The job has several elements, she says. ‘The first one is making sure that my service delivers what it is meant to deliver, that it delivers the right level of service to patients and works well with other people,’ she says. She has to represent the diabetes and endocrine service in various different settings in the trust.

Pushing herself forward is not something which comes naturally to her, she is quick to admit. ‘I am not overly confident. Every move I had made in my career I have thought "what am I doing?"' she says. As she had worked in the service for a long time, some of the role was not too daunting but she did find the idea of having to represent the team in the wider environment a little unnerving initially.

‘I thought the clinical director job was for doctors. Then I stopped to think about the role and what sort of skills were needed’

Lisa Skinner

It’s easy to imagine that some doctors might resent having a nurse in the role but Ms Skinner insists that was not the case in Portsmouth. There are a wide range of personalities in the team, she says, but they have had no problems accepting her, even though she has to oversee the consultants’ job plans.

Support from consultants

She wanted to make certain there was support among the consultants for her taking on the role before she accepted it, she says. ‘If there had been consultants who were opposed to it, it would have been difficult,’ she says. While her role works well within the team, she can see that it might not in all teams and in all settings. Other nurses generally ‘think it is great that I have been given this opportunity,’ she says.

Ms Skinner is dubious that the way she does the job can be directly linked to being a nurse – it is more about her as a human being than her profession, she says. And she is reluctant to use stereotypes to categorise doctors or nurses.

‘I am quite a calm, thoughtful person. I can offer a level of balance,’ she says. ‘I do have a slightly different perspective and experience. All of this has helped me grow as a nurse and as a human.’

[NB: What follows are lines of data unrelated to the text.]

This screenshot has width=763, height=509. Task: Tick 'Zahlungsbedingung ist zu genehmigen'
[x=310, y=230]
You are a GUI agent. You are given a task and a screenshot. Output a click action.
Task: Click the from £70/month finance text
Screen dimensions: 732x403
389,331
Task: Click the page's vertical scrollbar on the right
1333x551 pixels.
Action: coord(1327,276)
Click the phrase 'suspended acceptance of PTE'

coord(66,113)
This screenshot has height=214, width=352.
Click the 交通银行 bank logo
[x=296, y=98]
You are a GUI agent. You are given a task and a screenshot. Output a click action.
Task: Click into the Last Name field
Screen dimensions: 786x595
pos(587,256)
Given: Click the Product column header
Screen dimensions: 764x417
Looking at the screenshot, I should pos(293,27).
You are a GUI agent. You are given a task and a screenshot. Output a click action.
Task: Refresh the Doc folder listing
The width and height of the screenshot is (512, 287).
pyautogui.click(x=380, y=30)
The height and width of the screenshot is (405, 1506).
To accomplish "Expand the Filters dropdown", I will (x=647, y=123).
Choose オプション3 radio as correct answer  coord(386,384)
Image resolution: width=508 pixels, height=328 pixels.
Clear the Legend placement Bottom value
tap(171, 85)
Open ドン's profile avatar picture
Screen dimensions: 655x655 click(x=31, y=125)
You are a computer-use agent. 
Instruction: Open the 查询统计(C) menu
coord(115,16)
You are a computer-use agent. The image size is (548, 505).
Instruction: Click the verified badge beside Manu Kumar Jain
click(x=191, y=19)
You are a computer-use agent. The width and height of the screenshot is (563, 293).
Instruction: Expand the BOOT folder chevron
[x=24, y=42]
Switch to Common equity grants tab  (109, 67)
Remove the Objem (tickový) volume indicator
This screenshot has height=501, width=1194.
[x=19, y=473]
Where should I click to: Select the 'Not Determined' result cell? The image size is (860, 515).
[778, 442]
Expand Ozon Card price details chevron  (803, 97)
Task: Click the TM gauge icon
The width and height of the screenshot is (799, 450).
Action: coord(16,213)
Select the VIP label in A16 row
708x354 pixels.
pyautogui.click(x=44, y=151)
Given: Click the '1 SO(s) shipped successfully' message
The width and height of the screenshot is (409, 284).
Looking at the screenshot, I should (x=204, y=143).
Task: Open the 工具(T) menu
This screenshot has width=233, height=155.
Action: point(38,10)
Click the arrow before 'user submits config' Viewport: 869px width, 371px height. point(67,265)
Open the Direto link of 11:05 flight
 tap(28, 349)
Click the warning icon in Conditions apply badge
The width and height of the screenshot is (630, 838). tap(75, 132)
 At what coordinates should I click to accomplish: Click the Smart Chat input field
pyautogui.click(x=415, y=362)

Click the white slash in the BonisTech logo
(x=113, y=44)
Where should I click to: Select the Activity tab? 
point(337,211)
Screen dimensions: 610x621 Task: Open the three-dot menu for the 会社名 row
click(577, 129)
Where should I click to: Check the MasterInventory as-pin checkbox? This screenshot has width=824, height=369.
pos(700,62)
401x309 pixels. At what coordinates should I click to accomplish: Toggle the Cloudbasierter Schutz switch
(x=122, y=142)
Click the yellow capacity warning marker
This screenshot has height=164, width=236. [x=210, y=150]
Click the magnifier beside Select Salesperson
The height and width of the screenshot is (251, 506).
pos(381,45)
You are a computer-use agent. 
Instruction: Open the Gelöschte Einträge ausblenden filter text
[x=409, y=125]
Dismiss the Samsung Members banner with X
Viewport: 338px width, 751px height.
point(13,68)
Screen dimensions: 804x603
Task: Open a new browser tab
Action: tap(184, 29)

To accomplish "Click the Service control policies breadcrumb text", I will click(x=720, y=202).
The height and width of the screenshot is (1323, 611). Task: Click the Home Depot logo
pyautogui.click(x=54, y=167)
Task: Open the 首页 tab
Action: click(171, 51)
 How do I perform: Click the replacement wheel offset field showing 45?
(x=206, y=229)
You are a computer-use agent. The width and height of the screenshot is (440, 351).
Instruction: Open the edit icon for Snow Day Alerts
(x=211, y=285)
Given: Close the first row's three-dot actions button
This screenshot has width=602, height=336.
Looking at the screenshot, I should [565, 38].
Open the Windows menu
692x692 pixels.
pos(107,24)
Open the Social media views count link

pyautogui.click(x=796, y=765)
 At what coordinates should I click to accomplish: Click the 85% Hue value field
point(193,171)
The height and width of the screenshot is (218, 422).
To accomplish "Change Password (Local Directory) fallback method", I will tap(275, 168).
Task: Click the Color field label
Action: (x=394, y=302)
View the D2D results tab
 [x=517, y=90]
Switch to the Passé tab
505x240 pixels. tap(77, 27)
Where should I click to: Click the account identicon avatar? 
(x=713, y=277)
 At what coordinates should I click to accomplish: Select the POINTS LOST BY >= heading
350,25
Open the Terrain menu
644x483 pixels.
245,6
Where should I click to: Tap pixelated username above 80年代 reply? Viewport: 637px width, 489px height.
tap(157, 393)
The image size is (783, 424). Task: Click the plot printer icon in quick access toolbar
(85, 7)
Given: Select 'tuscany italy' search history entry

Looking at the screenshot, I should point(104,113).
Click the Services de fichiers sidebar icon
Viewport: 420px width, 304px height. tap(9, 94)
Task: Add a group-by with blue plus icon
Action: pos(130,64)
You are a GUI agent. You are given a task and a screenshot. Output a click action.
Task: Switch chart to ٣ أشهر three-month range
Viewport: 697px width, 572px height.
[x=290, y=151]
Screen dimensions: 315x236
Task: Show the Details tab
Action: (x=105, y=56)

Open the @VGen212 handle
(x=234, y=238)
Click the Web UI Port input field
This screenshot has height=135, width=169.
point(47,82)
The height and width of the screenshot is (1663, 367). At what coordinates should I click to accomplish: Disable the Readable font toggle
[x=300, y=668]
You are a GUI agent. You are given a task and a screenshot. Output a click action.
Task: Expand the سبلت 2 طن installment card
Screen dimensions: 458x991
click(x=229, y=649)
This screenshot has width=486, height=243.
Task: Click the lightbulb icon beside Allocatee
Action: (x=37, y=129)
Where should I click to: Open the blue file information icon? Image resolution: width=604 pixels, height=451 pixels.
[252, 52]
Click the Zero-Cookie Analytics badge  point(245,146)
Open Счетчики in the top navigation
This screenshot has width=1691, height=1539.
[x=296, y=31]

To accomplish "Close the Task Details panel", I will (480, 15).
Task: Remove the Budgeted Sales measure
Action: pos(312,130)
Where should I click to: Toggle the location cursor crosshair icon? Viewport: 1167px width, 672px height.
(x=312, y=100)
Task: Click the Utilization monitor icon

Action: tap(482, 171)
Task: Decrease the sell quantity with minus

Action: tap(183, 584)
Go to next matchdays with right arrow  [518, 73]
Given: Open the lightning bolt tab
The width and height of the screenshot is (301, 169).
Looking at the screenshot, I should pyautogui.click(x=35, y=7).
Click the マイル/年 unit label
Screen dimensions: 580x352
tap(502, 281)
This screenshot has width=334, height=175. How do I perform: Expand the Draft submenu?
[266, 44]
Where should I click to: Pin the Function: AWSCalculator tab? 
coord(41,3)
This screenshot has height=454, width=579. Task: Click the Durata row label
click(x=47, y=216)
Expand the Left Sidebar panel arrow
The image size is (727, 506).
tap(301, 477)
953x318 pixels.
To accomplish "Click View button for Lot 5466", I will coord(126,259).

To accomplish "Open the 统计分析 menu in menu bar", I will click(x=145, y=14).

Challenges have included understanding some aspects of how doctors organise themselves as a group and their viewpoint. The way doctors’ rotas are run, for example, was a bit of an eye-opener for her. ‘It was a steep learning curve,’ she says. So far she has managed to combine her clinical director role with her role as senior nurse in the service.

Celebrating success

It is a reasonably small team – between 20 and 30 in total with five diabetes consultants, a similar number of whole time equivalent nurses, two research nurses and a small number of endocrine specialists, all supported by a four-strong admin team. 

‘I am the first port of call for most of the team on a day-to-day basis,’ she says. ‘I may not be the line manager for the admin team but it is normally me they come to.’

‘I am quite a calm thoughtful person. I can offer a level of balance’

Lisa Skinner

Associate national clinical director for diabetes Partha Kar – who was clinical director in Portsmouth before Ms Skinner – says: ‘Lisa took over the reins of the diabetes centre as the clinical director nearly three years ago and since then has been a quiet yet driving force in pushing for improvements in diabetes care. Continued success of the local super six model, (which ensures better, more co-ordinated treatment for diabetes patients), recruitment of new consultants, an increase in podiatry workforce as well as access to mental health provision for patients with diabetes, have been some of her achievements.’

She has done it all, Dr Kar adds, ‘while carrying on in her understated manner as a leader – and as one of the first nurses to lead a hospital diabetes department in the NHS’.

Opportunities

He points out that as well as leading the department and representing it in the wider hospital, a clinical director will have to set policy, oversee the department workforce and take on governance responsibilities.

Clinical directors tend to do the role for between three to six years so Ms Skinner does not expect to do it forever. ‘This is a great job but being a nurse is also a great job,’ she says. ‘It has allowed me to think that there are other opportunities out there and to keep an eye open for them.’